Human rights organisations state that during 2014-2020 the situation with the implementation of civil and political rights in Crimea remained steadily threatening. Public space on the peninsula has been catastrophically limited due to the actions of the occupying state and is under the constant control of Russian special services or local occupation authorities.

Russian FSB secret police and paramilitaries suppress any open dissent in Crimea and actively search for any hidden resistance to the occupation. Beside using the judicial system to enforce the Russian occupation of the Ukrainian peninsula, they employ secret abductions and extrajudicial killings of Crimean Tatar and Ukrainian activists. (Image: GordonUA.com)
Russian officers suppress any open dissent in Crimea and actively search for any hidden resistance to the occupation.

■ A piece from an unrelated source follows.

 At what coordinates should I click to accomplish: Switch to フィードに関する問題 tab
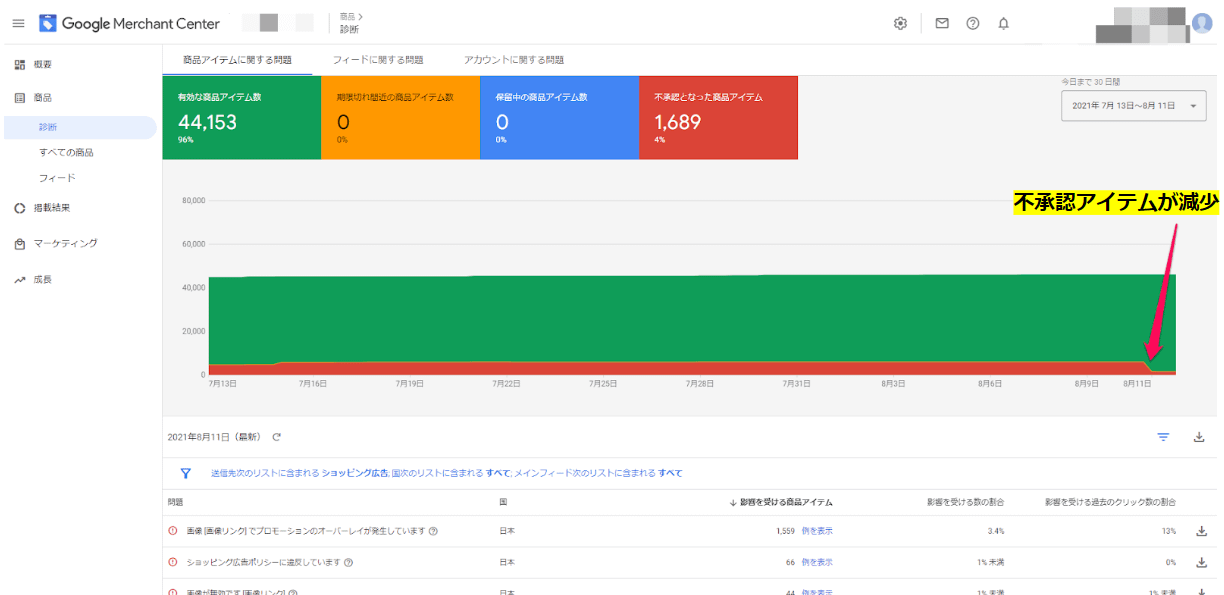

Photo: GordonUA.com

Despite this, as the authors of the report note, the movement of resistance to the occupation of Crimea by the Russian Federation has been active since February 2014. It has many supporters among the Crimeans and is viewed by the occupying state as a real threat to its aggressive policy. This is evidenced by numerous initiatives of both the Russian federal government and its henchmen in Crimea to reduce the scope of civil and political rights of the inhabitants of the peninsula for the seven years of occupation.

In addition, human rights activists note the strengthening of Russia’s position in Crimea. If in the early years of the occupation the Russian government was so weak that it resorted to undisguised violence, including kidnapping, torture, arbitrary arrests, and a moratorium on peaceful assemblies, to suppress liberation initiatives, then it built its own institutional system on the peninsula and gradually “wrapped” its aggression in a “legal” shell, actively creating the impression of the existence of a legal system in Crimea.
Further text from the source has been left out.